There are two recent cases where the PTSD defense has been used and drawn media attention. In one of the cases, Joshua Stepp, 28, a former Army soldier who was in combat in Iraq, was charged with first-degree murder in the death of his 10-month-old stepdaughter in North Carolina. The Los Angeles Times wrote about the case in detail earlier this month.
http://www.latimes.com/news/nationworld/nation/la-na-ptsd-20110915,0,5747778,full.story
The charges were gruesome. Stepp was accused of banging his infant stepdaughter’s head on a carpeted floor, putting toilet paper down her throat and sexually molesting her in November 2009.
Stepp’s defense attorney argued that because of PTSD, Stepp could not have premeditated the killing, as is required in first-degree murder, which potentially carries the death penalty, according to The Times. The lawyer asked the jury to convict Stepp of second-degree murder, which is not a capital-punishment crime.
Stepp testified that he didn’t remember much about the night of the killing, and that the slaying “just like happened.” Stepp also talked about his duty in Iraq, which included seeing his fellow soldiers being blown up and once having to put body parts in a pizza box.
The PTSD defense didn’t work. On Sept. 8 a jury convicted Stepp of first-degree murder and sexual assault. But the panel deadlocked on whether to impose the death penalty, and the judge sent Stepp to prison for life with no parole.
The second PTSD-defense case is in Tampa, Fla., where ex-Marine captain Scott Sciple is charged with DUI manslaughter, according to the Associated Press. In April 2010 Sciple was driving down an interstate the wrong way when he hit another car head-on and killed its driver. He is awaiting trial on the charges.
http://abcnews.go.com/US/wireStory/marine-claims-brain-trauma-led-fatal-dui-crash-14592033
Sciple had a hero’s background, receiving three Purple Hearts and a Bronze Star in Afghanistan and Iraq. But in combat he was physically and mentally wounded, his lawyers contended. Sciple had sustained traumatic brain injury and once almost died from blood loss.
Sciple’s lawyer is mounting an insanity defense, arguing that because of his TBI and PTSD, Stiple blacked out the night of the fatal accident.
According to AP, the wife of the victim, Pedro Rivera, is holding the military at least partially to blame for her husband’s death, maintaining that it should have given Sciple help for his PTSD. And as AP noted, “remarkably,” in a 860-page report on the case the Marine Corps agreed that veterans need more help.
In a letter regarding that investigation, AP reported, one Marine investigator wrote, “It is folly to expect a wounded mind to diagnose itself, yet our Marines still depend on an anemic system of self-diagnosis and self-reporting.”
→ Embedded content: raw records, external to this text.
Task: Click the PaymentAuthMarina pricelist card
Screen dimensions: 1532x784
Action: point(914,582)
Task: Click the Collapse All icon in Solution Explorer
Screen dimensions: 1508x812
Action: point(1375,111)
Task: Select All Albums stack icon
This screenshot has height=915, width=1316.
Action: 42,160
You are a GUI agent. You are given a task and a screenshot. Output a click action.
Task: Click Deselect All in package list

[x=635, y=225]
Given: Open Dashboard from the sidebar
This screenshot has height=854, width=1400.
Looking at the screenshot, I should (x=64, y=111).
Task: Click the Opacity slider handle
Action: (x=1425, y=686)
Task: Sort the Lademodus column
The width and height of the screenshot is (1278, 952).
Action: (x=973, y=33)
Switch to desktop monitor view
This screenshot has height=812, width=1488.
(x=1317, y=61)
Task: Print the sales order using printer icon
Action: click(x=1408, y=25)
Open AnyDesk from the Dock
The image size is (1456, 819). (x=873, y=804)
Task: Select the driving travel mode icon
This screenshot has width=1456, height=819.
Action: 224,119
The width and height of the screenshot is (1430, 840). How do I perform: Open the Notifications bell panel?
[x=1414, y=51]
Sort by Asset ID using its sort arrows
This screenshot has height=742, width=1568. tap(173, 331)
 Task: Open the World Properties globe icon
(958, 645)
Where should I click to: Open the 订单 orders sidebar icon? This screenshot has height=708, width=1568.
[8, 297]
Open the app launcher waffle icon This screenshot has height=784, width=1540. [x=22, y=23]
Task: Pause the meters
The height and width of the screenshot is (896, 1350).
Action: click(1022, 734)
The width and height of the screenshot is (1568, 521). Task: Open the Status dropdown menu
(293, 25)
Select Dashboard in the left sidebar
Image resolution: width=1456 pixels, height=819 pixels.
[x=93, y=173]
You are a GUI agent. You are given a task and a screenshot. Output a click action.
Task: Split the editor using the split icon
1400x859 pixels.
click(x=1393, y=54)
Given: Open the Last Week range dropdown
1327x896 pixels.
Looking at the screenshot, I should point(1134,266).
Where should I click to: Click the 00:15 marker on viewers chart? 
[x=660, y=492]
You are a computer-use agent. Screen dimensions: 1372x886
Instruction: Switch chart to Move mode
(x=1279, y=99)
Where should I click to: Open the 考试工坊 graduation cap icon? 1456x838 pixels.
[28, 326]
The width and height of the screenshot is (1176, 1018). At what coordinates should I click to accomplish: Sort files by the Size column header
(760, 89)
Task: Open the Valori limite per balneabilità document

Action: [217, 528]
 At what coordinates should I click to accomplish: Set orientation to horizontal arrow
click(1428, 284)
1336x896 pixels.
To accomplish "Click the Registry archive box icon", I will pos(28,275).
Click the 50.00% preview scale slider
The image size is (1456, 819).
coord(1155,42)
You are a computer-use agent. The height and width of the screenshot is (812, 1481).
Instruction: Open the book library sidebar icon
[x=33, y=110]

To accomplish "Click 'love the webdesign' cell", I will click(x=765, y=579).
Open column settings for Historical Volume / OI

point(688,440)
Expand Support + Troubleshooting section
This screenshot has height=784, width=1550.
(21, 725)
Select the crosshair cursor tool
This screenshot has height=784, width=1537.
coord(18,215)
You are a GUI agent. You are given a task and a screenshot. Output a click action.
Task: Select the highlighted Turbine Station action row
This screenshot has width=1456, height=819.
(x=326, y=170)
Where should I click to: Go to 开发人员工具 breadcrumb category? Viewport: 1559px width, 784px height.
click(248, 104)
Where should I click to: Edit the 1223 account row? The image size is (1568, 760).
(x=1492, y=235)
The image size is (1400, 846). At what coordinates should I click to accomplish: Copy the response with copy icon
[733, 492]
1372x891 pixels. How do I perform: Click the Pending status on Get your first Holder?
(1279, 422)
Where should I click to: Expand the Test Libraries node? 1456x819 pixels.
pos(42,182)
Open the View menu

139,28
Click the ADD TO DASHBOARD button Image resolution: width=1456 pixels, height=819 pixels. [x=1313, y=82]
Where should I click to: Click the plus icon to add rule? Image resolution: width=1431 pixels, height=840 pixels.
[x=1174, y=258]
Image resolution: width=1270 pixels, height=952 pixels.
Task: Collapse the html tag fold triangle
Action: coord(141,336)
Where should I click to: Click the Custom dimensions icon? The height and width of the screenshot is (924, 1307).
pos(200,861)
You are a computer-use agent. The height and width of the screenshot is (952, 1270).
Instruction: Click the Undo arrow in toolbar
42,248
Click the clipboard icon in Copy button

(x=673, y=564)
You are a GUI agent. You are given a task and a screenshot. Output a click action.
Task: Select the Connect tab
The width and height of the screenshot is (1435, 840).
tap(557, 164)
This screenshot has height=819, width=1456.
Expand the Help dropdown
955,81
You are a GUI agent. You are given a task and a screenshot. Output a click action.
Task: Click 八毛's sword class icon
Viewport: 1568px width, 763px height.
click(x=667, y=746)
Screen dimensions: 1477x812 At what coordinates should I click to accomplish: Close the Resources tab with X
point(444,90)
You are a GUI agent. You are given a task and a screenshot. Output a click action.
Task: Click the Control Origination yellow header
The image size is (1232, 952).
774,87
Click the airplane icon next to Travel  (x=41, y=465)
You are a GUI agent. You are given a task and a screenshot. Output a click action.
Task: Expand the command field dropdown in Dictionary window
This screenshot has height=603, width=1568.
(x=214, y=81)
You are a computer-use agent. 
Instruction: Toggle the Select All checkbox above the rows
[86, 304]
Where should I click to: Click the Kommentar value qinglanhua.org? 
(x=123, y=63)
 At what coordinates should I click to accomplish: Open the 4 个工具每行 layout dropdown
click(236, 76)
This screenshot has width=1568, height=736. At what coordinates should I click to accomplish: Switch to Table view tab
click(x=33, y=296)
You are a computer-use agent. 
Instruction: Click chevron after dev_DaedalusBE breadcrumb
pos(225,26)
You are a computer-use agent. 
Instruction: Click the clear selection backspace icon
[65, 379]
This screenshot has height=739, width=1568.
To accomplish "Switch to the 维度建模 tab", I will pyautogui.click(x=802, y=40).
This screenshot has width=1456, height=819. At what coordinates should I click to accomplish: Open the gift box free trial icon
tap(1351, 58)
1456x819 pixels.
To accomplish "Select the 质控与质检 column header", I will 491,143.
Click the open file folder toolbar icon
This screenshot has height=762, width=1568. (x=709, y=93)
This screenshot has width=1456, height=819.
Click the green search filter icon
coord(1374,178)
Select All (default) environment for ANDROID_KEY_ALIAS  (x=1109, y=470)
The Los Angeles Times, based on Joshua Stepp’s trial, wrote an editorial Thurday headlined “Perils of the PTSD Defense.” In a nutshell, The Times came down on this defense.
http://www.latimes.com/news/opinion/opinionla/la-ed-ptsd-20110923,0,5722414.story
“Like other defendants, veterans deserve to have mitigating factors taken into account by the criminal justice system,” the newspaper wrote. “But there is the danger that post-traumatic stress disorder will become a talisman for leniency where none is justified — and a synonym for criminal tendencies. That would be unfair to other defendants and demeaning to the military.”
I’d agree that TBI and PTSD shouldn’t be used with reckless abandon as a defense. They both can have a devastatingly negative impact on behavior, and that fact should never be dismissed or downplayed, especially when talking about combat vets. Each criminal act has to be looked at on a case-by-case basis. But the impact of TBI and PTSD should never be underestimated.